● **EXERCISE TASK**
Transcribe each of the entries below word for word, leaving out the pictures.

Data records
┌──

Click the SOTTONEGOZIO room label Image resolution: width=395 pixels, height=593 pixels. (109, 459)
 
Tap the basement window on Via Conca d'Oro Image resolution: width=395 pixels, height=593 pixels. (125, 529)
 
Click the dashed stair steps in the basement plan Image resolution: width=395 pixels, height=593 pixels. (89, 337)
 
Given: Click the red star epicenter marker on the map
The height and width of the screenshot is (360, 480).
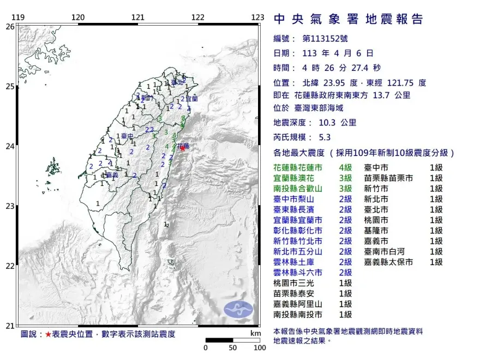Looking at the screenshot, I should pyautogui.click(x=182, y=148).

└──

● **ANSWER**
Click the SOTTONEGOZIO room label Image resolution: width=395 pixels, height=593 pixels. (109, 459)
 
Tap the basement window on Via Conca d'Oro Image resolution: width=395 pixels, height=593 pixels. (125, 529)
 
Click the dashed stair steps in the basement plan Image resolution: width=395 pixels, height=593 pixels. (89, 337)
 
Given: Click the red star epicenter marker on the map
The height and width of the screenshot is (360, 480).
Looking at the screenshot, I should pyautogui.click(x=182, y=148).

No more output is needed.